> _Short problem_:
Print these lines verbatim, beginning with the line that has "Image resolution: width=1290" and ending after the one that has "coord(1240,886)".

> _Data provided_:
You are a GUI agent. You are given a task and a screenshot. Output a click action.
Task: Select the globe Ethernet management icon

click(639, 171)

==

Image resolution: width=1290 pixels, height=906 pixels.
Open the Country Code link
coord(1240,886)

> _The reply_:
Image resolution: width=1290 pixels, height=906 pixels.
Open the Country Code link
coord(1240,886)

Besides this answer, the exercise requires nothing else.